• [What the task requires]: Copy the lines of the data below exactly, starting at the line that contains "The height and width of the screenshot is (285, 448)." and ending at the line that contains "Looking at the screenshot, I should coord(159,15).", including both of those lines.

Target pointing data
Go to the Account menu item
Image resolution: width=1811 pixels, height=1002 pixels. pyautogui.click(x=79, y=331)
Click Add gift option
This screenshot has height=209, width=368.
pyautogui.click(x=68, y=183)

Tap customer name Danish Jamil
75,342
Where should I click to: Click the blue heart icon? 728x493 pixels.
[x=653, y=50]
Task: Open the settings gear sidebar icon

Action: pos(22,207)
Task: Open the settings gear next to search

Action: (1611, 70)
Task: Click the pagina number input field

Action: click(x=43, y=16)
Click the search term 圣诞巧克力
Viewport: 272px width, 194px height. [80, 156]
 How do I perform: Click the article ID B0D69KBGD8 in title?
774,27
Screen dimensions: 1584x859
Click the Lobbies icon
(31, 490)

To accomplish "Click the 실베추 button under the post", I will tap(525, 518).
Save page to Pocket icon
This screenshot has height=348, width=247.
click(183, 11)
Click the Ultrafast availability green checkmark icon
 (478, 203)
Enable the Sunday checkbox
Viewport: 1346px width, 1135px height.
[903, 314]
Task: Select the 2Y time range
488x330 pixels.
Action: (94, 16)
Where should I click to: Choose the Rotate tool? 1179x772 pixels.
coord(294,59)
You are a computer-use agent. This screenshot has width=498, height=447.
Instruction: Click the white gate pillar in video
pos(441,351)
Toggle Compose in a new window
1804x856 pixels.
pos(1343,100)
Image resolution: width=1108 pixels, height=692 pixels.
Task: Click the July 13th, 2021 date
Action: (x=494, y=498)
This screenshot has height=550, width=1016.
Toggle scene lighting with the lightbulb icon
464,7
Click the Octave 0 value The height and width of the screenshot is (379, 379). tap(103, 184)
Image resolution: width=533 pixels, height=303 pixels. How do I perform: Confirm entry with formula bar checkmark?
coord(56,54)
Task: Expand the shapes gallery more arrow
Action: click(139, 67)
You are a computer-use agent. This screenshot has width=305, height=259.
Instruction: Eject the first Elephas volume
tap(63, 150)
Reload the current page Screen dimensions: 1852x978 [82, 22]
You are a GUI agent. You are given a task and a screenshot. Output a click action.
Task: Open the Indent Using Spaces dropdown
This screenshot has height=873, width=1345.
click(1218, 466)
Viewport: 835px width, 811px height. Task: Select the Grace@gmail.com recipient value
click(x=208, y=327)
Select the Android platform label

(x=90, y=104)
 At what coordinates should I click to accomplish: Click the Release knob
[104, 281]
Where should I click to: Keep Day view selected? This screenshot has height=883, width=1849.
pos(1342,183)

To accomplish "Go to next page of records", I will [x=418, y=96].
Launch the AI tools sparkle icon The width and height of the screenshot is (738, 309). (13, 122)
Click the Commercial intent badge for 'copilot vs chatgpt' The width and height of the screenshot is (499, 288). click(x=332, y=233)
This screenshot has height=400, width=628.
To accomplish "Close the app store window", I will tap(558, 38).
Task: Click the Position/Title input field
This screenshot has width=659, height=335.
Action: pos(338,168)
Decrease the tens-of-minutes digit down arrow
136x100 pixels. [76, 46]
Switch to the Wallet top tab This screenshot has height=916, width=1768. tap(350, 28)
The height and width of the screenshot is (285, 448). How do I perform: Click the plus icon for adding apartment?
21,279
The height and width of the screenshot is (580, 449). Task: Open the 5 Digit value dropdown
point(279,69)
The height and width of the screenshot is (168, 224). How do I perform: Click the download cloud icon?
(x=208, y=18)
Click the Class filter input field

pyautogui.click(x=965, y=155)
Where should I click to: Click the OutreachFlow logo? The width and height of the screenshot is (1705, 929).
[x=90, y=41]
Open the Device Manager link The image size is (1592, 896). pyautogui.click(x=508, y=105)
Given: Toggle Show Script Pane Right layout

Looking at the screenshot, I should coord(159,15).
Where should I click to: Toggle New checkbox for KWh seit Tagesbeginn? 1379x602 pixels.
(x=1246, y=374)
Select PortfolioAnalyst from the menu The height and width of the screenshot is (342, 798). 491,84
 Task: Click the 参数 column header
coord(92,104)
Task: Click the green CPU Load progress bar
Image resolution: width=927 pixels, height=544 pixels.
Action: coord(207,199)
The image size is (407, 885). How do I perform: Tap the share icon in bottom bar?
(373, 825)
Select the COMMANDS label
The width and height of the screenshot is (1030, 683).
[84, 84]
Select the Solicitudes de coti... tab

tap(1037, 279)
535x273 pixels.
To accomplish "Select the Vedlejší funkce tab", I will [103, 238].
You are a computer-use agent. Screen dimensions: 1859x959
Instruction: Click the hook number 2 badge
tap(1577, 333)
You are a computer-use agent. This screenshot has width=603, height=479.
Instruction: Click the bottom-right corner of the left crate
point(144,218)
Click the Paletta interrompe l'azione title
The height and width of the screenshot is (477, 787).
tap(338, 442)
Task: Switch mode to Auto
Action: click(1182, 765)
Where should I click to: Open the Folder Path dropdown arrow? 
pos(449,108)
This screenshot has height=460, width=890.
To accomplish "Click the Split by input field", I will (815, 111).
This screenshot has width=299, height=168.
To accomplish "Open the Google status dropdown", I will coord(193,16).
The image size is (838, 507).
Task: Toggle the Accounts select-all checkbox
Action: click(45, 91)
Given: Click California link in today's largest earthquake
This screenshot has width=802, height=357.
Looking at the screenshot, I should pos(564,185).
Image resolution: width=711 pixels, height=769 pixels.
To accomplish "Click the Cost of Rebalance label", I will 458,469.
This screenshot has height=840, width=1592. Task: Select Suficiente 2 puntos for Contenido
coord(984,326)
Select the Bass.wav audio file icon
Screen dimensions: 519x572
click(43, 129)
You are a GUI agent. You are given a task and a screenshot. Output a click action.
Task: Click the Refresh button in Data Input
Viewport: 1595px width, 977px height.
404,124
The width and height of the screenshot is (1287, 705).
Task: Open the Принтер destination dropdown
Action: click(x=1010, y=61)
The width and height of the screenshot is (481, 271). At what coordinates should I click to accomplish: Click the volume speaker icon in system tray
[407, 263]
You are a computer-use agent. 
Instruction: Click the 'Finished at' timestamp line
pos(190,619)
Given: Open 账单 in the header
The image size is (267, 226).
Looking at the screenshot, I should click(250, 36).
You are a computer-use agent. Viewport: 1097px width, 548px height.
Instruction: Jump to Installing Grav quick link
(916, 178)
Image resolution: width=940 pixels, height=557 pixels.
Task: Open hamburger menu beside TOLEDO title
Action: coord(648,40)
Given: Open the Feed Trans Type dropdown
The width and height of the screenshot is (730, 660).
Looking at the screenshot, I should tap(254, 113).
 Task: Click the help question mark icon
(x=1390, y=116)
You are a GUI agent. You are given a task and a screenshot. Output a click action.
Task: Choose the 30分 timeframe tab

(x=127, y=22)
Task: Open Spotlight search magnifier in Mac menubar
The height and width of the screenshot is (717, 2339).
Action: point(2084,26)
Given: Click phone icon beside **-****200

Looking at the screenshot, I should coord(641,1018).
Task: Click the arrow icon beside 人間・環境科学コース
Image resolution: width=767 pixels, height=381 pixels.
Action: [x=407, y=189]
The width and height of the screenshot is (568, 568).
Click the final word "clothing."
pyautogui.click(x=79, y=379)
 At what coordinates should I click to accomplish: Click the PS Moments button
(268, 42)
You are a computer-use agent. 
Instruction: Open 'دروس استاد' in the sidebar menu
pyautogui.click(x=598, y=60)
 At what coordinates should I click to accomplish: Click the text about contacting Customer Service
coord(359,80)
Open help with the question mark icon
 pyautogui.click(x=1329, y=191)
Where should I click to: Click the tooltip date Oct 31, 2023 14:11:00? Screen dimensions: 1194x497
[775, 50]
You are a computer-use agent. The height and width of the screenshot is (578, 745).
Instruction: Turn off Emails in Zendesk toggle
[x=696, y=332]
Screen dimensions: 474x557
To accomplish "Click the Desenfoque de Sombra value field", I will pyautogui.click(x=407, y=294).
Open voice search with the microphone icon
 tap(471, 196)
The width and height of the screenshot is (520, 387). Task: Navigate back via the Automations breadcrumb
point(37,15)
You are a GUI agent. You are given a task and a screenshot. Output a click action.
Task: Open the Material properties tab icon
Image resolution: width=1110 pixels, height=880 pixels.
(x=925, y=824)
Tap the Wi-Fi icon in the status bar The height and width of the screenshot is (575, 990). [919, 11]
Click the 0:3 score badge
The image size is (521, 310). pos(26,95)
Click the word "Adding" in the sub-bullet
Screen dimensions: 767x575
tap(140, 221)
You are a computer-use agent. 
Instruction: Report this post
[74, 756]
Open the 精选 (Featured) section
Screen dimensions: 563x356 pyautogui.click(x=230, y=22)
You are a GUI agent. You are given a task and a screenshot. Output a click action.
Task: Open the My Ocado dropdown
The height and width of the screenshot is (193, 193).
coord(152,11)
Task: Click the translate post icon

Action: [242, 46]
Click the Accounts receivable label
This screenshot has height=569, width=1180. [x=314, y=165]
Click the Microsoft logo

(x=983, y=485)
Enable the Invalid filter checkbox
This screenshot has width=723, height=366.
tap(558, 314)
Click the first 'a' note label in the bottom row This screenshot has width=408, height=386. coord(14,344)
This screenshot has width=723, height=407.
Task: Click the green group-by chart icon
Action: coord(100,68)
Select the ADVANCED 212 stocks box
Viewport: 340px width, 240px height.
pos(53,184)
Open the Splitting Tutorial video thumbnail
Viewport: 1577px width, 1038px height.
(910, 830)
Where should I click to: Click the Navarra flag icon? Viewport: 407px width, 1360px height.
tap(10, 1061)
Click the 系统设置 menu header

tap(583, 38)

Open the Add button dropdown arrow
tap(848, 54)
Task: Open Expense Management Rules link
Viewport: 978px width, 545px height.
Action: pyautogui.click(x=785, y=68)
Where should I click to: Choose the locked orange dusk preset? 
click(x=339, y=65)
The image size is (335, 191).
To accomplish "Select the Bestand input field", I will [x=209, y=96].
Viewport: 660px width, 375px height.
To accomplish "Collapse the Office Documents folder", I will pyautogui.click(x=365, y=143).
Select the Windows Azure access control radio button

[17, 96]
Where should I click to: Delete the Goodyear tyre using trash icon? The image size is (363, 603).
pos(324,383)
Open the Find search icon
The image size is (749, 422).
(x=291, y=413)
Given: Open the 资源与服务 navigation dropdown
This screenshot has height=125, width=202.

• [The result]:
The height and width of the screenshot is (285, 448). How do I perform: Click the plus icon for adding apartment?
21,279
The height and width of the screenshot is (580, 449). Task: Open the 5 Digit value dropdown
point(279,69)
The height and width of the screenshot is (168, 224). How do I perform: Click the download cloud icon?
(x=208, y=18)
Click the Class filter input field

pyautogui.click(x=965, y=155)
Where should I click to: Click the OutreachFlow logo? The width and height of the screenshot is (1705, 929).
[x=90, y=41]
Open the Device Manager link The image size is (1592, 896). pyautogui.click(x=508, y=105)
Given: Toggle Show Script Pane Right layout

Looking at the screenshot, I should coord(159,15).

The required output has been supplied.